KAMI PM, your AI project manager
KAMI PM is the AI built into KAMI Tasks. It reads your projects and does the project-management legwork — answering questions, drafting whole project plans, flagging risks, writing the weekly report — while you keep the decisions.
Where: KAMI PM in the main menu You need: access to the projects you ask about; token balance for AI features
When to use this, and when not to
| You want | Use |
|---|---|
| An answer about your projects right now | Ask KAMI PM |
| A brief turned into a ticket plan | Create a Project Plan |
| A regular written summary for stakeholders | The weekly report |
| To be told the moment something happens | An automation — cheaper and immediate |
| A decision made | A person |
Automations and KAMI PM look similar and are not. An automation fires on an event; KAMI PM reasons over the whole picture. Use automations for "tell me when X"; use KAMI PM for "what is going wrong and why".
Ask it things
The chat is the front door: Ask KAMI PM about your projects and sprints — what is at risk, what is stale, what changed. It answers from your actual tickets, not from general knowledge.
Create a project plan
KAMI PM can turn a brief into a ticket plan:
- Choose Create a Project Plan, pick the target project and a target completion date.

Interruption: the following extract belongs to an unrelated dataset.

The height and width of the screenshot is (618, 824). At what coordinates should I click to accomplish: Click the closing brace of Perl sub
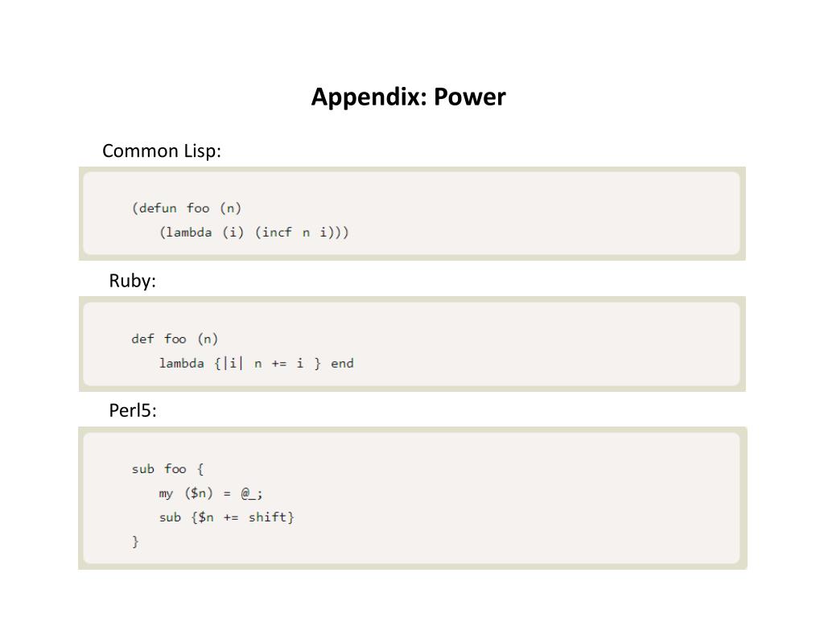tap(135, 542)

- Upload the brief — PDF, DOCX, Markdown, or a screenshot (PNG/JPG) — and plan it with Claude.
- Review the proposed plan, then import the finished plan into the project.
Prefer spreadsheets? Download the import template, fill it in (XLSX, XLS or CSV), and import that instead — the same door without the drafting step.
It runs routines for you
- Weekly Report — a written summary of the week: progress, risks (it says so when no risks were flagged), and what needs attention. Configure weekly report delivery.
- Scheduled runs — routines run automatically on a schedule you set, with repeat rules.
- Thresholds — you decide when a ticket counts as stale (no activity for N days) and when to flag overdue, so its nagging matches your team's rhythm.
It learns your preferences
What KAMI PM Has Learned shows the lessons drawn from your decisions — accept or reject its proposals and future ones bend toward how you actually run things. Everything it does is listed in the Activity Log, and its settings decide whether changes are applied automatically or proposed for approval.
You can give it standing custom instructions, and rename the agent if "KAMI PM" is not what your team would call it.
Tokens and cost
KAMI PM runs on a prepaid token balance, shown on the page with usage. Top up with a preset or custom amount. When the balance is empty the AI features wait until it is not — your tickets and boards are untouched.
What Happens Next
- An imported plan creates real tickets in the target project, which then behave like any others.
- Scheduled runs produce entries in the Activity Log whether or not they found anything.
- With auto-apply on, KAMI PM changes tickets directly and records each change in the log; with it off, it proposes and waits.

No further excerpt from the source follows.